◆ **Text to read**:
╔══

123 This probative material is particularly relevant in the context of a class action where findings made by the Court on the common factual and legal issues will bind a large number of non-parties.
124 Fifthly, if Zantran’s solicitors are not permitted to confer with the employees prior to the initial trial, then Zantran “must call them cold” and it will not be able to provide details to the expert witnesses it has engaged. This would almost inevitably result in applications to adjourn or delay the initial trial and, if an adjournment was granted, it would likely be for a substantial period and cause a significant delay and serious wastage of both the Court’s and the parties’ resources. Further, if it eventuates that the employees (or some of them) cannot provide probative evidence, then the primary judge expected that they would not be called, and the potential for an adjournment would have been avoided.
125 Sixthly, obtaining the relevant information now will assist in facilitating an early resolution of the case; including apprising Zantran’s legal representatives with critical information relevant to assessing whether a proposed settlement is fair and reasonable having regard to the interests of class members (who would be bound by it, if any s 33V settlement was approved).
126 Seventhly, contrary to Crown’s submissions, the primary judge considered it plain that a “public element”, transcending the private rights of the parties, can be seen in the circumstances of the present case. That public element “is found in facilitating the just resolution of the dispute between Zantran and Crown according to law and as quickly, inexpensively and efficiently as possible: see AS at ”: J.
127 Eighthly, the Court should engage in a balancing exercise and the necessary balancing exercise includes weighing up what information is sought to be protected, whether the rights of third parties are affected (in this case the employees), and whether there are any wider public policies or interests involved. In dealing with the balancing exercise, the primary judge found: (a) that the interests of employees will not be adversely affected by making the orders (which provide for a voluntary process); and (b) that although there is a public interest in upholding contractual bargains, including as to confidence, “that interest is outweighed by the public interest in the just resolution of disputes according to law and as quickly, inexpensively and efficiently as possible”: J.

╚══

◆ **Task details**: Rewrite the court passage, everything from "125 Sixthly, obtaining" down to "settlement was approved).", substituting "lawyers" for "legal representatives".

◆ **Record extracts**:

╔══

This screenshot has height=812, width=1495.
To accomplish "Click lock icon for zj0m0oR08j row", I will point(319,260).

╚══
╔══

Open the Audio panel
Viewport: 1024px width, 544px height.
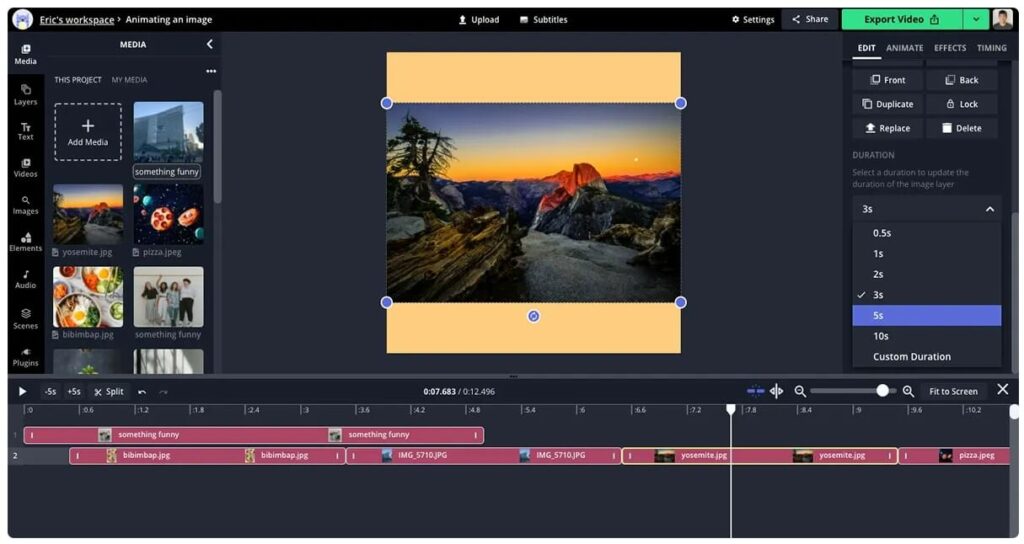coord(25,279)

╚══

◆ **Output for this exercise**:
125 Sixthly, obtaining the relevant information now will assist in facilitating an early resolution of the case; including apprising Zantran’s lawyers with critical information relevant to assessing whether a proposed settlement is fair and reasonable having regard to the interests of class members (who would be bound by it, if any s 33V settlement was approved).